(Saved data entries)
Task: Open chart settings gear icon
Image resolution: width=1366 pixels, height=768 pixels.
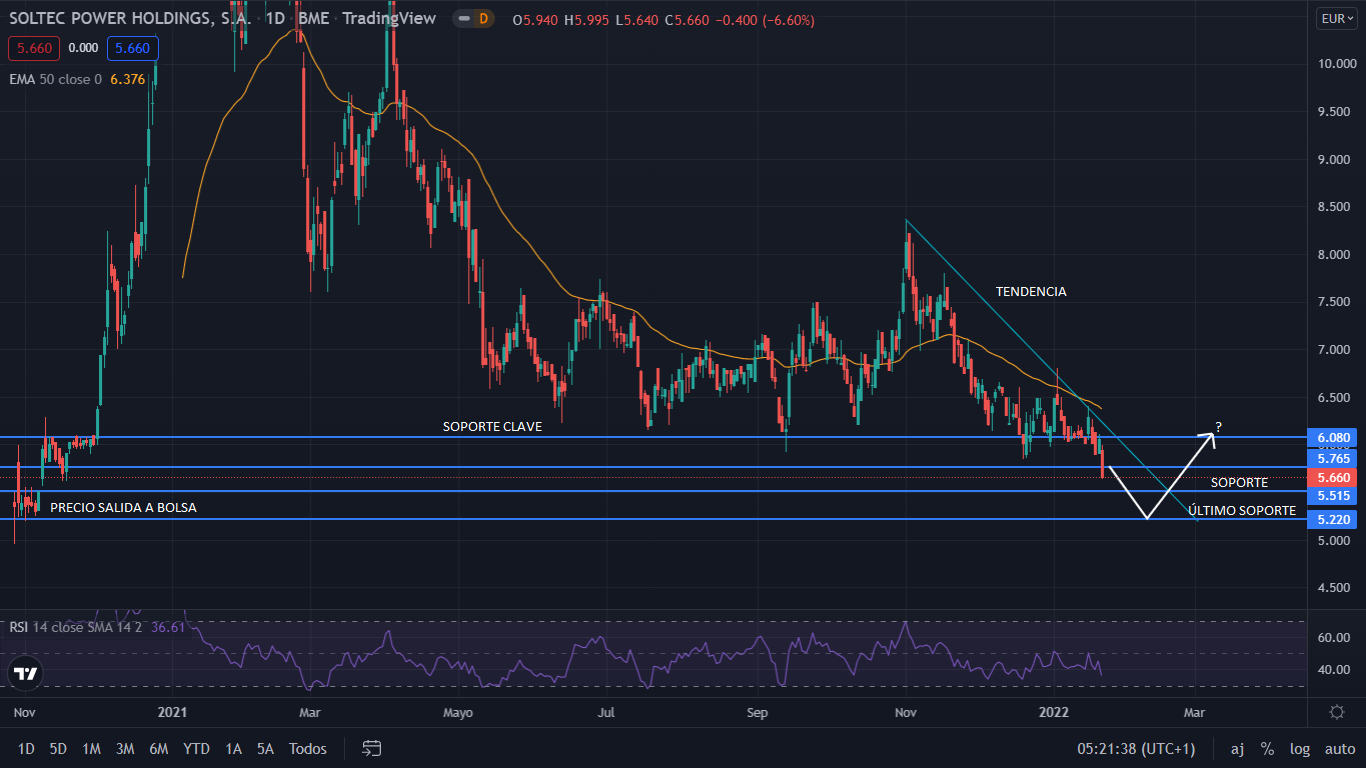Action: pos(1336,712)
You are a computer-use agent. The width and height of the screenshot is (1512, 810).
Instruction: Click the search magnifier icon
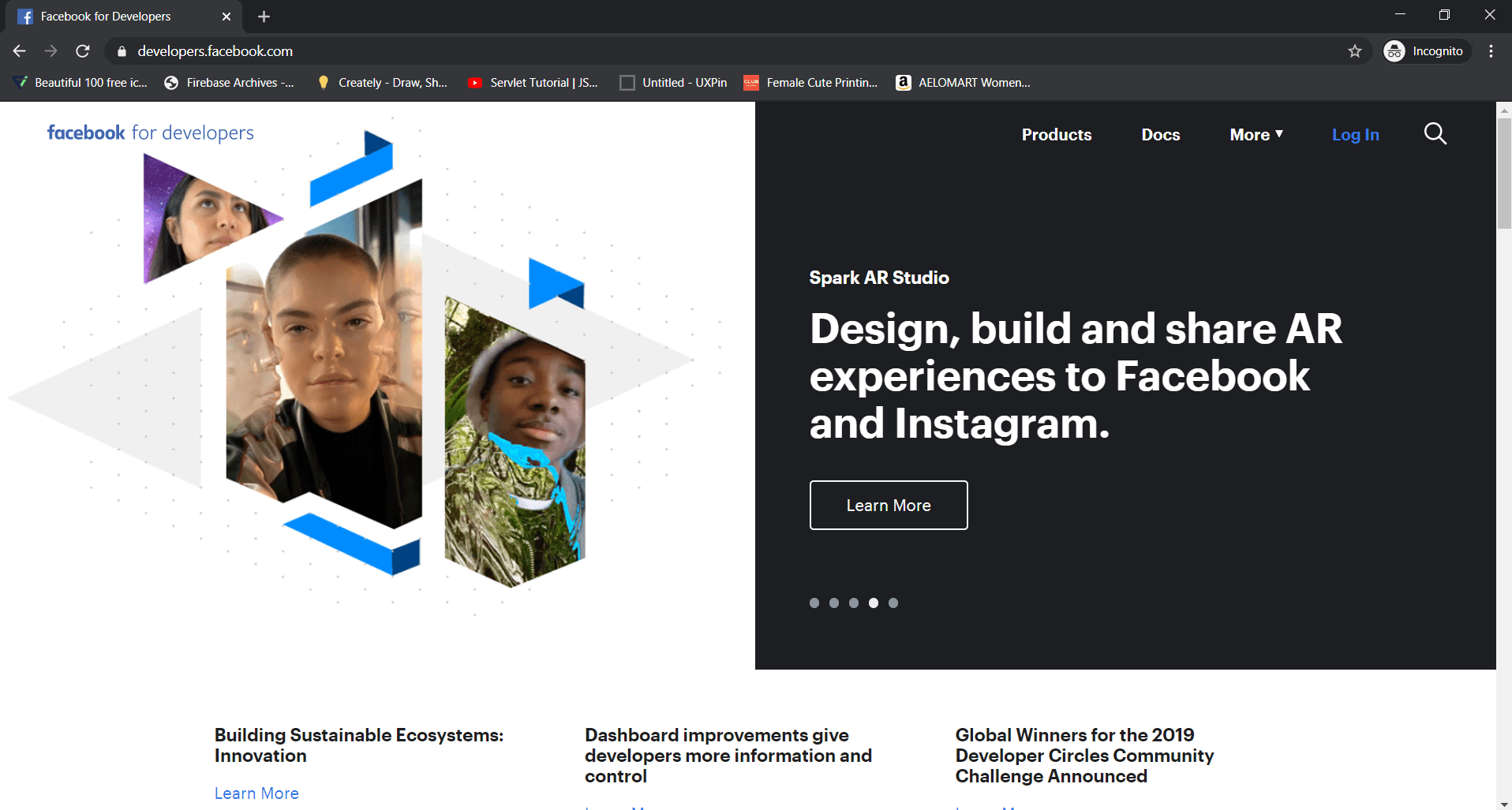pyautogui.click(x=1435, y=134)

> **Task prompt**
Without any of its images, the data above should be returned exactly.

> **Task solution**
Task: Open chart settings gear icon
Image resolution: width=1366 pixels, height=768 pixels.
Action: pos(1336,712)
You are a computer-use agent. The width and height of the screenshot is (1512, 810).
Instruction: Click the search magnifier icon
pyautogui.click(x=1435, y=134)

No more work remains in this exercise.